▶ Description of the task
Resume the text on the "fits" relation between point-sets, continuing after its final formula.

▶ Source text
◆ ◆ ◆

Point-set PS1 fits in point-set PS2 if there is a rigid mapping of PS1 to some subset of PS2.

Declaration: fits(PS1, PS2 : point-set)
Formalism: fits(PS1,PS2) < = > exists(M) P(image(PS1,M),PS2)

Fact FITS.F1

(Monotonicity of fits_in) If PS1 fits in PS2, PS1A is a subset of PS1 and PS2 is a subset of PS2A, then PS1A fits in PS2A.

Characteristics: Geometry.

Formalism:
fits1(PS1,PS2) ^ P(PS1A,PS1) ^ P(PS2,PS2A) => fits1(PS1A,PS2A).

Fact FITS.F2

"fits1" is a partial ordering up to congruence.

Characteristics: Geometry.

Formalism:
congruent(P1,P2) => fits1(P1,P2).
fits1(P1,P2) ^ fits1(P2,P1) => congruent(P1,P2).
fits1(P1,P2) ^ fits1(P2,P3) => fits1(P1,P3).

◆ ◆ ◆

▶ Dataset excerpt
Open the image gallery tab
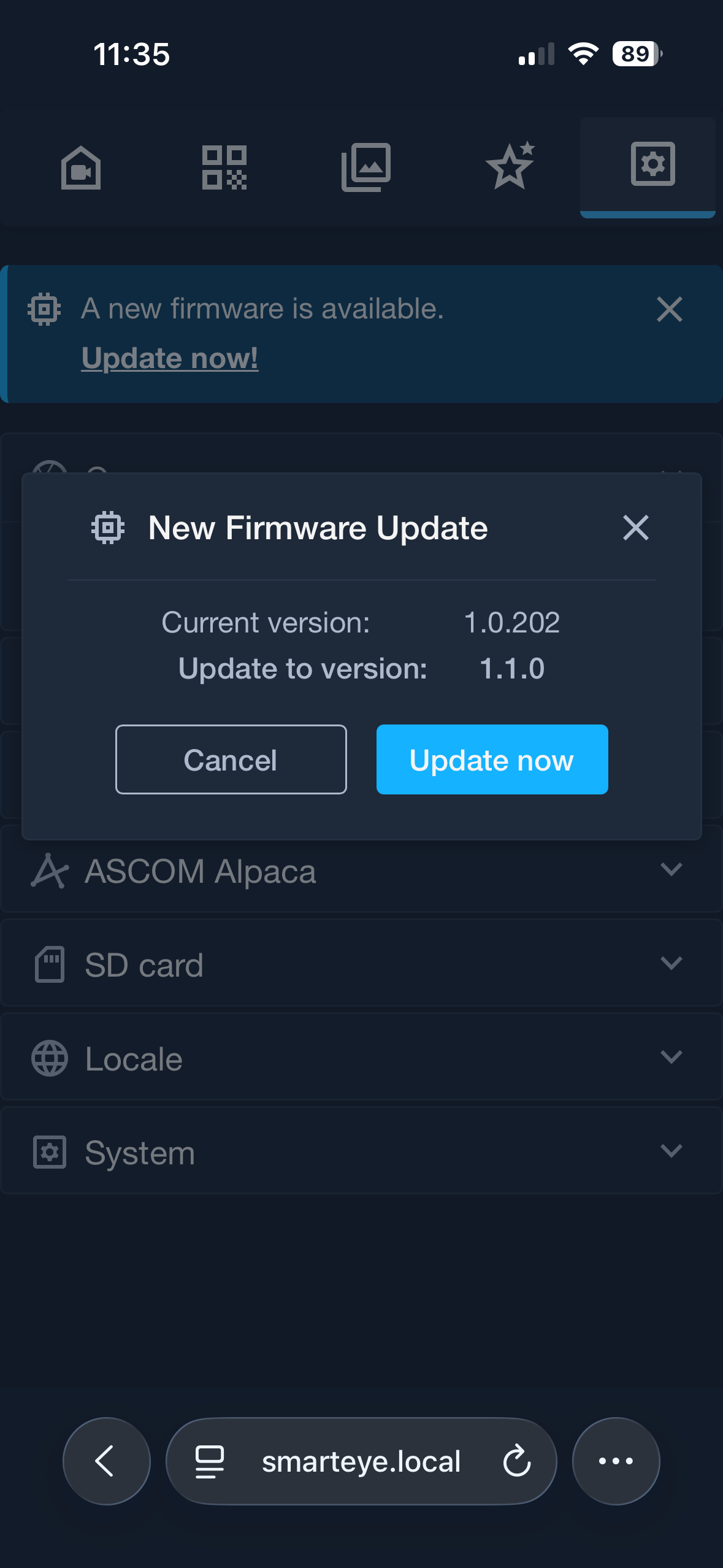Viewport: 723px width, 1568px height. 366,167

◆ ◆ ◆

▶ Expected answer
Fact FITS.F3

Necessary condition for "fits1"

Formalism:
fits1(P1,P2) => diameter(P1) < = diameter(P2).

Characteristics: Geometry.

Fact FITS.F4

Sufficient condition for a point-set fitting inside a sphere.

Formalism:
fits1(P,sphere(diameter(P))).

Fact FITS.F5

Sufficient condition for one brick fitting inside another.

Formalism:
XA1 < = XB1 ^ XA2 < = XB2 ^ XA3 < = XB3 => fits1(brick(XA1,XA2,XA3),brick(XB1,XB2,XB3))